Published November 16, 2012
FRANKFURT – Putting the European Central Bank in charge of banking supervision in Europe risks compromising the ECB's primary goal of price stability, governing council member Jens Weidmann said.
In a guest column in German financial daily Handelsblatt on Friday, he also said such a union should not be rushed, and that it would need a mechanism to wind down and restructure banks that should be funded by the lenders themselves.
The mechanism "should only use national or European tax funds on a subsidiary basis or in exceptions," Weidmann said.
"Legacy risks" from the crisis should be dealt with by the member states, under whose responsibility they were created, Weidmann, who also heads Germany's Bundesbank, said.
European policymakers are looking to push through a banking union as the cornerstone of a wider regional economic integration.
But major divisions have emerged on the scale, remit and timing of the union, not least the scope of cross-border supervisory powers that would be granted to the ECB.
Germany is pushing to restrict the ECB's oversight to top banks while Britain wants to stop the central bank from taking decisions that infringe on its interests.
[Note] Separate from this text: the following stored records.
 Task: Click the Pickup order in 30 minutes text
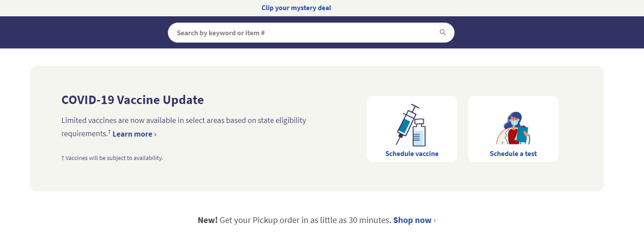(305, 220)
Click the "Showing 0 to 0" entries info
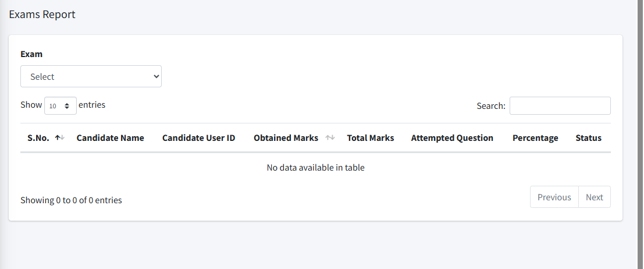Image resolution: width=644 pixels, height=269 pixels. [71, 200]
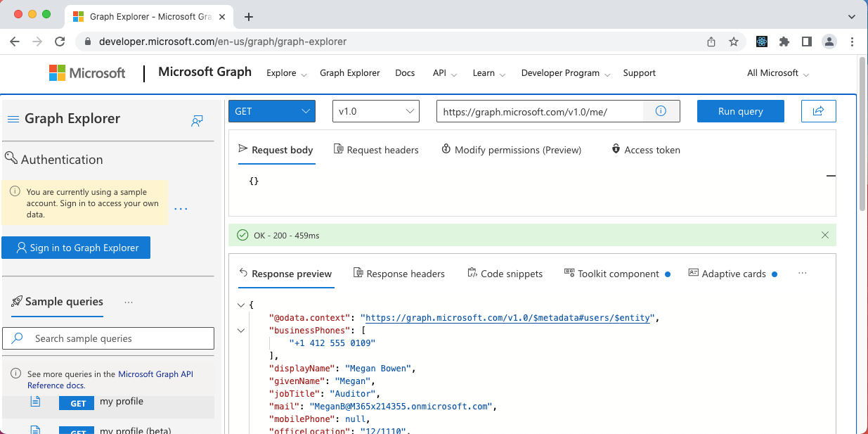
Task: Reload the page using refresh icon
Action: (x=60, y=42)
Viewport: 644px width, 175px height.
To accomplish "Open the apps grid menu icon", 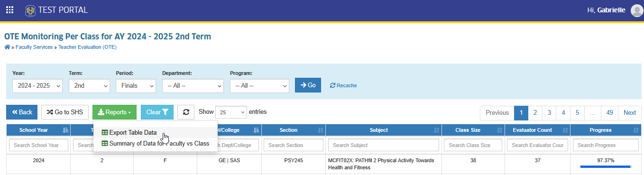I will (9, 10).
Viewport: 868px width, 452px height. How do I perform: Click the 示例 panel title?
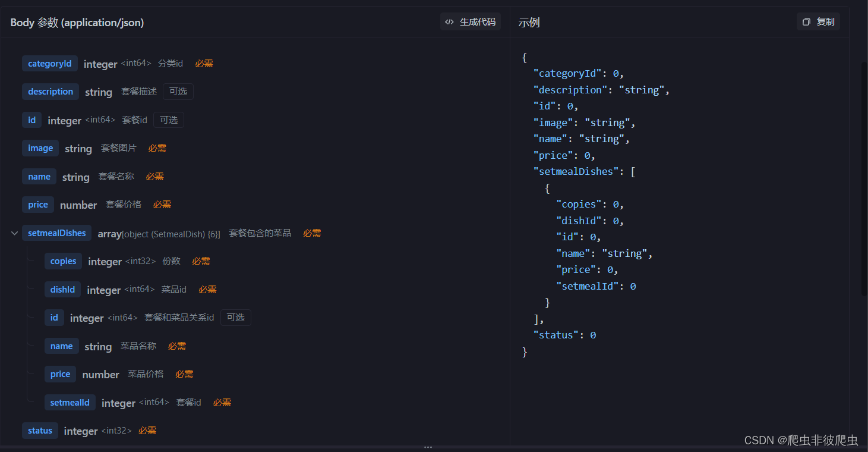tap(528, 22)
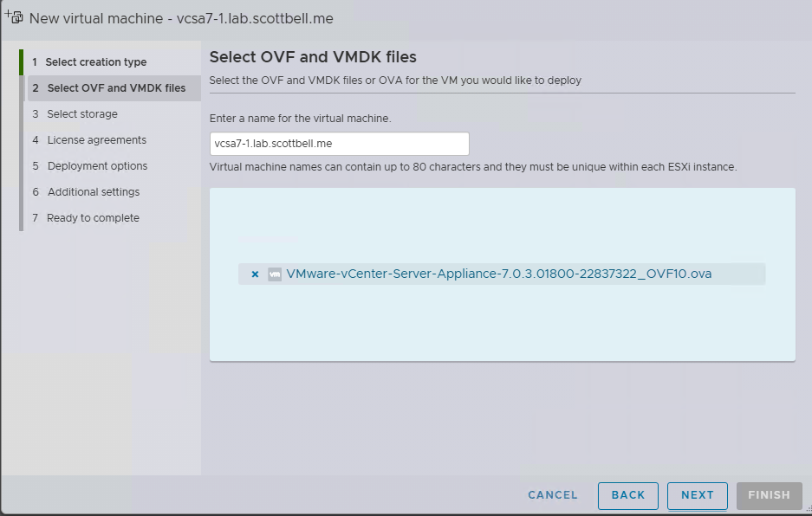
Task: Switch to step 5 Deployment options
Action: 97,166
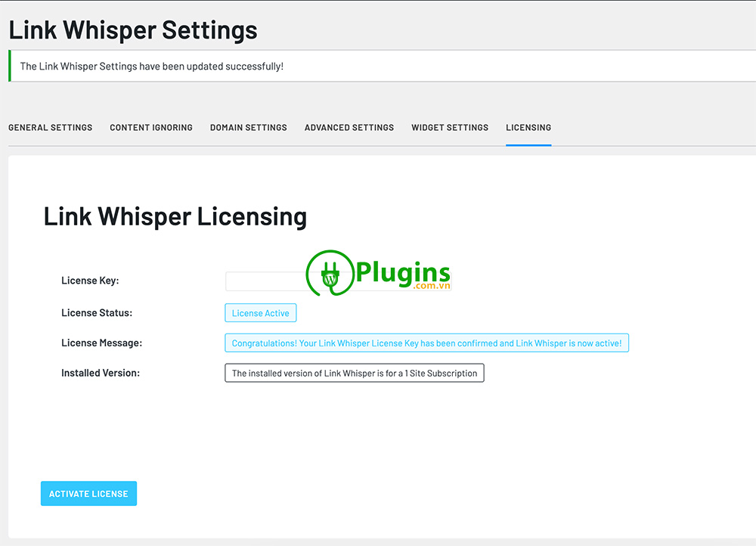Switch to the Domain Settings tab
Viewport: 756px width, 546px height.
click(248, 127)
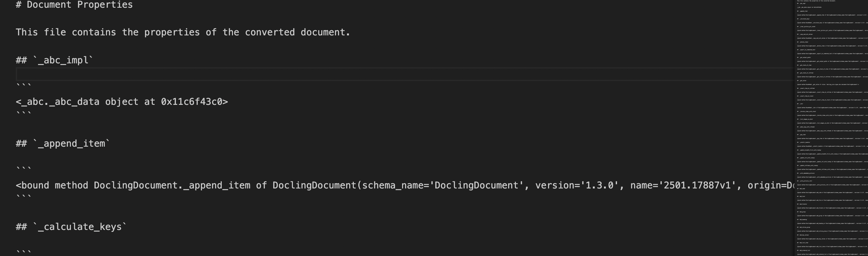Place cursor in 'This file contains the properties' line
The height and width of the screenshot is (256, 868).
pyautogui.click(x=108, y=32)
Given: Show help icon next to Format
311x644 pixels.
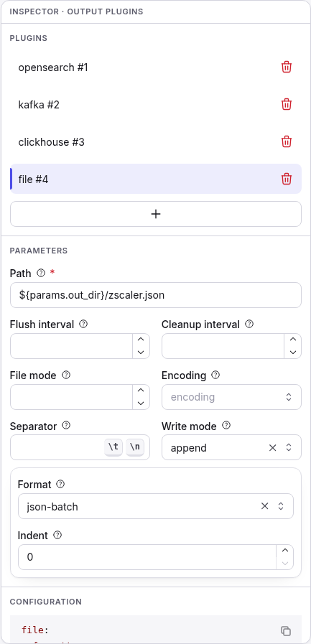Looking at the screenshot, I should 60,484.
Weidmann also said regulatory measures should accompany the banking union to reduce banks' incentives to take on excessive country solvency risks, and the amount of sovereign bonds they can hold should be capped, Weidmann also said.
While a banking union could support a stable currency union, it was more important to get its design right than to put it in place quickly. "There is no point in building a new supporting pillar quickly, but on sand," he said.